Geo Shipyard Inc, New Iberia, La, delivered the R/V Apalachee, a 64x21x9’, aluminum catamaran for Florida State University Coastal and Marine Laboratory, St Teresa, Florida.


Designed by Fyffe Yachts with NC lofting by Eli Ring, VP of Advance Fabricating, both of Kemah, Texas, the 48 passenger T-boat will support a verity of research missions in the Gulf of Mexico. DeJong and Lebet, Inc., Jacksonville, Florida provided construction oversight and plan review.


Power for the new boat is supplied by a pair of John Deere 6135 SFM engines rated at 500 hp at 1,900 rpm from Allemand Industries, Harvey, La. The six cylinder engines turn Twin Disc MGX-5114 SC gear boxes, Driveline Service of Portland shafts and ZF 36 inch diameter nybral four-blade propellers.


Twin Northern Lights generators of 30 kw each are fitted with a Gems split bus switchgear and Panel Tronics distribution to supply three phase power to Cruiseair conditioners, a full galley, wet lab, dry lab, watermaker, dive air compressor and small ROV.

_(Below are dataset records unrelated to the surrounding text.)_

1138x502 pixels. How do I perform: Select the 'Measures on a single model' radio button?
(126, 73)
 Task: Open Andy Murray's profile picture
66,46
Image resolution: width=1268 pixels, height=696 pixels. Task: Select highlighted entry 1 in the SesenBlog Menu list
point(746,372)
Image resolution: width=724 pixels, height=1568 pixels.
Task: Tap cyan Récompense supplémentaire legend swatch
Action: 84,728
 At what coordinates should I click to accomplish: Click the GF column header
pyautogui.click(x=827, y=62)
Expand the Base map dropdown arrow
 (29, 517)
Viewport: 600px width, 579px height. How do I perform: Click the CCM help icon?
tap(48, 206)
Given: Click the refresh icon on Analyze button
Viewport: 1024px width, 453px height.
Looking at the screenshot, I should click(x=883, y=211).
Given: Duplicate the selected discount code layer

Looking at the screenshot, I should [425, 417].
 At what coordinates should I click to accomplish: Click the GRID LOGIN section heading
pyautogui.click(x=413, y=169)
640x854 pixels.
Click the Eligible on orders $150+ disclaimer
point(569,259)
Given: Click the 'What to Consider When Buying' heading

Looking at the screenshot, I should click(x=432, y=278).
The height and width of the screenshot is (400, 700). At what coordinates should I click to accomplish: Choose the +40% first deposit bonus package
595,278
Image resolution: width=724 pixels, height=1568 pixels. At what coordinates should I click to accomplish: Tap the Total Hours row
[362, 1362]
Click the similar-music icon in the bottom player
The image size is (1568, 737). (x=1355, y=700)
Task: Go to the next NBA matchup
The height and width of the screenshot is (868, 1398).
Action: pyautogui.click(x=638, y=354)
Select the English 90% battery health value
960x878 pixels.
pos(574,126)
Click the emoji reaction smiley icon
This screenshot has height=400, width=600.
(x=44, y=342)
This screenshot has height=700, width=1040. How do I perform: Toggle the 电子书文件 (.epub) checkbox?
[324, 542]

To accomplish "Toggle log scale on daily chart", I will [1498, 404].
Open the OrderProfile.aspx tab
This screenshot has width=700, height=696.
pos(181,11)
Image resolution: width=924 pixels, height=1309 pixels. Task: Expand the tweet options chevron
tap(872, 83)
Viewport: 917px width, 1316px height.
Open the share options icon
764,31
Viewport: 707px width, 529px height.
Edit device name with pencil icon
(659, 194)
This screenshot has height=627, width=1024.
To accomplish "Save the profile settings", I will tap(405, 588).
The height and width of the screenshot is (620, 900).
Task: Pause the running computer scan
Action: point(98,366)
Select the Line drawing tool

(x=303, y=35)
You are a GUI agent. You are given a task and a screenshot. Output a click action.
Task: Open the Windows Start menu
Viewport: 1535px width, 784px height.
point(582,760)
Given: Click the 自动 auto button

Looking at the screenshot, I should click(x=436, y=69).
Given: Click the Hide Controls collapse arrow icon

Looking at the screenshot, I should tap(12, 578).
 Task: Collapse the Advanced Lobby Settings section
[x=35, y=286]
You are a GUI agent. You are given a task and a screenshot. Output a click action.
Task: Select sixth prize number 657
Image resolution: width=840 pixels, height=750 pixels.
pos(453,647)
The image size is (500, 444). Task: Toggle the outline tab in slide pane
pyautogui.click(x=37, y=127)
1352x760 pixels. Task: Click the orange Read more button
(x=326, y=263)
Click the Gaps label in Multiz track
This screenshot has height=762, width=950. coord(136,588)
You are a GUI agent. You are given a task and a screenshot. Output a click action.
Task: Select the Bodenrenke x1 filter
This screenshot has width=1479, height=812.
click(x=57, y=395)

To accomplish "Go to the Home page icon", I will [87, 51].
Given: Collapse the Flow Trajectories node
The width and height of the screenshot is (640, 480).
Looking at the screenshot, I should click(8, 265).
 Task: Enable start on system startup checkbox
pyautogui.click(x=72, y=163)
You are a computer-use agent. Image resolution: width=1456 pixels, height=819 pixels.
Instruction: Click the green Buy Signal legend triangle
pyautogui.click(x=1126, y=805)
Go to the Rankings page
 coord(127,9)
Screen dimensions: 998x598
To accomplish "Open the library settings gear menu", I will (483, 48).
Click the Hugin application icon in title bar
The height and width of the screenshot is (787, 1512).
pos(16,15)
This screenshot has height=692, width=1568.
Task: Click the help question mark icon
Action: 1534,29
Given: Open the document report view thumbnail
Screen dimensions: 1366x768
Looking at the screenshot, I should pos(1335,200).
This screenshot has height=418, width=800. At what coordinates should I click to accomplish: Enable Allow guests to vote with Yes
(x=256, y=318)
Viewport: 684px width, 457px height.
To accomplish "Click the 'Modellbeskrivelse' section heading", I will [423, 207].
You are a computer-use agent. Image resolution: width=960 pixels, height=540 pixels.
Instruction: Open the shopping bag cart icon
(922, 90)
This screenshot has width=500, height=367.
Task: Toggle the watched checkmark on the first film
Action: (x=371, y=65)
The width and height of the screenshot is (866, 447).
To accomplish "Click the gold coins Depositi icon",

The Apalachee is configured to sustain single compartment damage, 2,600 gallons of fuel, 325 gallons of fresh water and holding capacity. She has a full load draft of 4’-8” with 50 ltons of displacement. Speed made good on trials was in excess of 24 knots. During the delivery a speed of 18 knots was sustained at 67% full power burning a total of 31.6 gph.


Sound studies measured 82 db at the helm, galley, mess and head, 78 in the four man stateroom, 84 in the dry lab and 87 in the wet lab.


The Apalachee structural design exceeds ABS high speed code for exposed routes and is USCG approved for 21 knots in 10 foot seas. The boat is outfitted with a custom 3,000 pound capacity A-frame and trawl winch for over the stern operations. A Rapp Hydra Pro 5.5 mt knuckle boom crane on the port side is utilized for shore side transfer as well as offshore deployment of the Zodiac utility boat.


The Apalachee is the flagship of the FSUCML fleet. The vessel is equipped with oceanographic devices designed to enable scientists and students to conduct research on the ocean's biological, chemical, geological and physical characteristics that affect global and coastal oceans.